『色彩休暇』 #8 群青のカラートップ

「一度も使ったことなかったですけど、無くなったら無くなったでなんかちょっと寂しいかもですね」
学校教育での水泳の授業が正式に廃止になって以降、
4年間の放置を経てようやくプールの取り壊しの話が持ち上がった。
使用されることのなかったプールの底には、
地球の表面にコンクリートの突起を積み上げる人間のごとく、
我が物顔でひたすらに生しまくった苔が広がっている。

「まあいいんじゃない?あっても臭いだけだし」
プール一面に広がった緑の隙間を縫うように覗いた群青色の表面が、
夕日を反射している。

「先輩はなんでモノクロしか使わないんですか?」 
「立花はいつも業務用だよね」
「いや、まぁ、お金ないんで」
「じゃあデジタルにしたら?部室にいっぱい余ってる」
「違うんです。デジタルは。いや、あの、デジタルが違うとかフィルムがいいとかってことじゃなくて」
立花の持ったNikon FAのフィルムを背後から巻く実原。
「実原先輩が使ってるから、フィルムがいいんです」
実原、鼻で笑い、
「知ってる」
両肩を上げて大きく息を吸うと眉を顰める立花、
顔を赤らめてカメラで顔を隠そうとする。
その前方に回り込み、
立花に向かってKonica BiG miniのシャッターを切る実原。
「はっ!え!?なんなんですか!絶対今じゃないです。今すぐ写真消してください!」
「できない。これ、フィルムだから」
「私がやってあげます。蓋を開けるだけで済みますから!」
そう言いながら実原の持ったカメラを奪い取りに詰め寄る立花。
実原は立花が伸ばしたその左手を掴み、引き上げる。
バランスを崩した立花は、もう片方の手で実原に思わずもたれかかる。
実原、右手を立花のおでこに当てる。
「冷たっ!なにするんですか」
「我慢して。最初だけだから」
立花はカメラを掴むのを諦め、掴まれていた腕をだらりと下げる。
立花は実原の胸についたクチナシのコサージュに視線を落とし、
「同じカメラ使ってみたり、私服はパーカーかスウェットだけにしてみたり、外で誰かとご飯食べる時は財布わざと忘れて行ったり。色々真似してみたんですけど」
実原の手のひらに、立花の体温が移る。
「2年も一緒にいたのに、結局先輩みたいにはなれませんでした」
「なんで今日学校来たの。立花、熱あるでしょ」
「今日は先輩の卒業式じゃないですか!生徒全員強制参加ですし。
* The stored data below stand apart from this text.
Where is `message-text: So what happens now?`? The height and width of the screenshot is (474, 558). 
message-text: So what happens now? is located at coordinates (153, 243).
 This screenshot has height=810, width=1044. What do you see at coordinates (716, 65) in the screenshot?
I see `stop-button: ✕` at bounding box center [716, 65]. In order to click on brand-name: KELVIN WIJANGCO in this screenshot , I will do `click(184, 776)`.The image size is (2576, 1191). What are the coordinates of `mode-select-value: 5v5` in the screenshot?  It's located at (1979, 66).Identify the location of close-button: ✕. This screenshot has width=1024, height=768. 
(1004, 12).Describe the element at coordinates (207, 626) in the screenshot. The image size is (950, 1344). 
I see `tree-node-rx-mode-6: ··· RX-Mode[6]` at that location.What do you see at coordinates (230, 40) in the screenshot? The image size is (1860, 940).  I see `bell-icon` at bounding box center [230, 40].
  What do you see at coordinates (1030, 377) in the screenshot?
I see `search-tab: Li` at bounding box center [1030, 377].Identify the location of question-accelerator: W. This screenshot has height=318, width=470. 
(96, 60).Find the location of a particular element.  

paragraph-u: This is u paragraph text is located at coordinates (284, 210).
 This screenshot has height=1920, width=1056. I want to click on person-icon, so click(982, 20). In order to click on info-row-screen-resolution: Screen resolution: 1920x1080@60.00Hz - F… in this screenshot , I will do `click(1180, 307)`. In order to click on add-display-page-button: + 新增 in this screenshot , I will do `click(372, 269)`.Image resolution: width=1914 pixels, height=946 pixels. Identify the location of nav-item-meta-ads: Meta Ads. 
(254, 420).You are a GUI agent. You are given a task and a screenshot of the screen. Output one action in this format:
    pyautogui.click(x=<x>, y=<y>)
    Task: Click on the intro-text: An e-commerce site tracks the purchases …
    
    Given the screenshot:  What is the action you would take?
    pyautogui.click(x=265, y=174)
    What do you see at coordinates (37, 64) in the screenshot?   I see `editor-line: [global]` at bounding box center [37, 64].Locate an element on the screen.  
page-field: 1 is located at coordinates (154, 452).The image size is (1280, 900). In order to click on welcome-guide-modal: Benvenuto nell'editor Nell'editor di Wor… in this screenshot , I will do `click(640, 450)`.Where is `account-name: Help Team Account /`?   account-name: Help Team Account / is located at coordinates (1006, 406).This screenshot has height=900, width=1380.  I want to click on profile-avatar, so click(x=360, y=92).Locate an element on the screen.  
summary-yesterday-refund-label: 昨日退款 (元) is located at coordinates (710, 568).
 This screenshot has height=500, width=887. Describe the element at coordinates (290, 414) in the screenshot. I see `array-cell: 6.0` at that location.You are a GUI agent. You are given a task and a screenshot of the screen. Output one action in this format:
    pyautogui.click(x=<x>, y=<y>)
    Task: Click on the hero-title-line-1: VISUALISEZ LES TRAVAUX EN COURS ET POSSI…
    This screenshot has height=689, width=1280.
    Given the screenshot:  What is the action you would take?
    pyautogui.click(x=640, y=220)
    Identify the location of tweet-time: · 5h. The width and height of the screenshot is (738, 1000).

来たくて来てる人、私ぐらいですきっと」
その瞬間、立花を掴んだ実原の腕が緩む。
立花は自分の首から下げたカメラから伸びる巻き戻しクランクを、
くるくると回す。
カメラの内側から生まれるキュルキュルと不規則に響く金属音が、
心許なくもふたりの沈黙を埋める。
フィルムを取り出す立花。
実原、自身の額を立花の額にあてがう。
反射的に実原から離れる立花、フィルムを差し出し、
「これ!撮り終わったんで!向こうに行ったらまずこれ使ってください。ちゃんと重ならなくても大丈夫なんで」
フィルムを受け取る実原。
プールから水があふれ、立花のローファーにしみ込む。
振り返る立花。
実原、両手で立花をプールに突き落とす。

ニイナの記憶で形作られたカラー・ディメンションを
ひたすら落下する立花。
体は動かないが、かろうじて首を振ることができる。
水中に落とした水性絵具のように、
その空間に存在しているものすべてから色が失われていく。
崩壊していく学校の教室の机に座る新菜、
少し身を乗り出して目をつむっている。
まるで水中を泳ぐかのように、浮遊する立花の周りを泳ぐテクノウーパー。
「最初に言うたやろ?どこかにある透明なコインを見つけ出して、ゲームをスタートさせないと、このゲームは終わらんのや。せやけどこのステージにはひとつもそないなコインは見あたらん。DAもおらん。見てみい。わしとお前だけや。
もうここはな、あっちとは繋がってない。そもそもコインっちゅうのもベタすぎやろ。あんなぁ立花、もうとっくに終わっとんねん。お前があそこで自分の色を、手放さなかったからやで」
目を見開く立花、新菜のセリカ GT-FOURを発見する。
車の中で浮遊するゲームボーイのカセットが、周囲から色を吸収している。